What does it feel like to be treated with zero dignity or respect even though your crime is only to live in a home where the Council and it’s partners want the land your home sits on? Do you and your life and your community’s life count in this instance? Or are you just a statistic on the regeneration paperwork? How is it to be issued a Compulsory Purchase Order for your home that you have paid off, receive a low valuation and then be forced to take up a new mortgage for a home miles from where you want to live?

How is it that opponents of moving from their homes, of social cleansing, of gentrification, can be ignored by the Council as if these desires, feelings, views and good common sense simply does not exist. How is it to be in your latter years, be removed from your community and support networks? We know from our interviews with ex-Heygate tenants that there is a lot of anxiety, sadness, depression, ill health and in some cases early deaths happening with many of those decanted and displaced from that community.

How is that a Council would rather smash up it’s decanted homes than let homeless people live in them?

How is that once you could live in London in cheap housing because that was a common sense housing policy but now the policy is to force you out in favour of developers profits, those who use housing as investments, those who already have too much and those who think you are unworthy to live in central London?

This is what we mean by violence. This is where we see that regeneration is a type of violence.

These social costs of demolition and displacement are huge and yet the Council ignores this in favour of simple economic arguments that pretend ‘regeneration’ is all about benefiting a local community. But Londoners and especially those subject to these awful schemes are winning the argument that such schemes are only really about social cleansing. It seems that the last 6 months of high-visibility campaigns have won that battle. The next stage has been reached and campaigns are no longer simply arguing that regeneration is gentrification but are now moving into practical and shared actions to defend their homes from regeneration and to act against evictions – Focus E15 mums campaign and their re-occupation of Carpenter’s Estate in Stratford, the New Era estate in Hoxton victory of preventing a new private owner of their homes from evicting them, the Guinness Trust occupation in Brixton and the Aylesbury Occupation, are all amazing moments of the last few months.

And then there is a less subtle violence that all concerted actions against this regeneration bollocks will have to face and that is the ultimate use of the police and bailiffs by Council’s to get their way.
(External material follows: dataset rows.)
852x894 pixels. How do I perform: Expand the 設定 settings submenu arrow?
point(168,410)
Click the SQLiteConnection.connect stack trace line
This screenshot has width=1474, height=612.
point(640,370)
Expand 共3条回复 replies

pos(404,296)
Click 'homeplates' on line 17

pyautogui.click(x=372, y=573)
This week we have seen that violence on Aylesbury Estate.

This last fortnight has seen a somewhat incredible local and public denial that regeneration of Southwark’s large council estates is good for local communities. You probably already saw that part of Chartridge block on Aylesbury estate had been re-occupied by protestors who wanted to both draw attention to the social cleansing of poorer parts of Southwark and to give a boost to local housing campaigners on and off the estate. It certainly did that with daily meetings, petitions by residents of residents on the Aylesbury, street stalls on Walworth Rd, public meetings and a lively posting of news and arguments up on the Internet. All of these events and activities were organised by the occupiers, local residents and local groups.

Southwark Council’s only response was to repeatedly use the same tired old press statement in any media coverage. None of the detailed arguments made by Aylesbury residents, leaseholders, the occupiers and people like us were answered in any way. Mark Williams, Cabinet member for Regeneration, instead claimed in the oft repeated statement that ‘In Southwark we are tackling the housing crisis head on and in the last three years we have built more affordable homes than any other London borough. The squatters do not represent the residents of the Aylesbury and are risking the delivery of the very homes they claim to be campaigning for, for the people they claim to be campaigning for. Southwark is working hard to tackle the London-wide housing crisis but others must also play their part to provide the homes Londoners need.’
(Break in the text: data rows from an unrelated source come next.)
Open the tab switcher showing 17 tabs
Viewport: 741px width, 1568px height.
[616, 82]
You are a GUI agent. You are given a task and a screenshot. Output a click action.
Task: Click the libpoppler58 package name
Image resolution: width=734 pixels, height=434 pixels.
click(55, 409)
We would say simply: How do Southwark think they are tackling ‘the housing crisis’ by building these so-called affordable homes (eg. 25% shared ownership in Southwark requires an income of £56k for a 2-bed)? 47% of households in Southwark have incomes of £15,000 or less per annum. The median income for Council tenants was just £9,100 (Southwark key housing data 2012/13). So the numbers just don’t add up as numerous criticisms can be found of ‘affordable’ homes where it’s clear that are not ‘affordable’ unless you are on a very good wage or unless you can move from a cheap council rent to a more expensive Housing Association rent. So decanting tenants out of the Aylesbury, demolishing it, and having Notting Hill Housing Trust build some social rented homes but mostly private or shared ownership homes is not tackling the housing crisis for local people. Decanting tenants off of the Heygate Estate, demolishing it, and having Lend Lease build a tiny amount of social rented homes (79) but mostly private or shared ownership homes (3000) is not tackling the housing crisis.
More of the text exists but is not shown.